▶ **The exercise**
Reproduce the items word for word, beginning at the first line and stopping after the line that contains "so click(x=1123, y=433).".

Stored data entries:

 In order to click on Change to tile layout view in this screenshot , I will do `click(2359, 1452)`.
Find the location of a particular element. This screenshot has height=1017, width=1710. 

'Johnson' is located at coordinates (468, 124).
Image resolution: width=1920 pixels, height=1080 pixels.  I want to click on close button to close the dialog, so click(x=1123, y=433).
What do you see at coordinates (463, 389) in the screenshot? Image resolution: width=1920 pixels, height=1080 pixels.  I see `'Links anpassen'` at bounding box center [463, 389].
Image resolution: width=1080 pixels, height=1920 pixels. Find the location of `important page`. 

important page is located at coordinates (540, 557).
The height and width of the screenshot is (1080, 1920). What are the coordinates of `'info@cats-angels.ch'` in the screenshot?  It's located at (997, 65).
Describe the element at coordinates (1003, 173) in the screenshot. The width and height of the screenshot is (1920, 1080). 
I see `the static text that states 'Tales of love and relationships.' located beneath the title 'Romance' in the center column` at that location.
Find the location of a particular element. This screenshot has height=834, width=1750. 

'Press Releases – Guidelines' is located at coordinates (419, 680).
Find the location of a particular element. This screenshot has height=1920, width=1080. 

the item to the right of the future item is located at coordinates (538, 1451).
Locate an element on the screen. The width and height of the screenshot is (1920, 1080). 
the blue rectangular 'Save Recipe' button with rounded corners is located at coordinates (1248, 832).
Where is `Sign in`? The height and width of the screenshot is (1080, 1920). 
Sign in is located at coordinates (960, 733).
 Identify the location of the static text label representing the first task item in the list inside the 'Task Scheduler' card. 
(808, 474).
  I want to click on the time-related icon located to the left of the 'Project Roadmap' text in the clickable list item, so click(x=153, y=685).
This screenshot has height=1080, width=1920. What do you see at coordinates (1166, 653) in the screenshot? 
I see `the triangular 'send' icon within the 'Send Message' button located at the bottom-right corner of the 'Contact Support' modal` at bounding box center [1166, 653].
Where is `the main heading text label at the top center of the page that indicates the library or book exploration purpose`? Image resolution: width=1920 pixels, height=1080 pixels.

▶ **Answer for this exercise**
 In order to click on Change to tile layout view in this screenshot , I will do `click(2359, 1452)`.
Find the location of a particular element. This screenshot has height=1017, width=1710. 

'Johnson' is located at coordinates (468, 124).
Image resolution: width=1920 pixels, height=1080 pixels.  I want to click on close button to close the dialog, so click(x=1123, y=433).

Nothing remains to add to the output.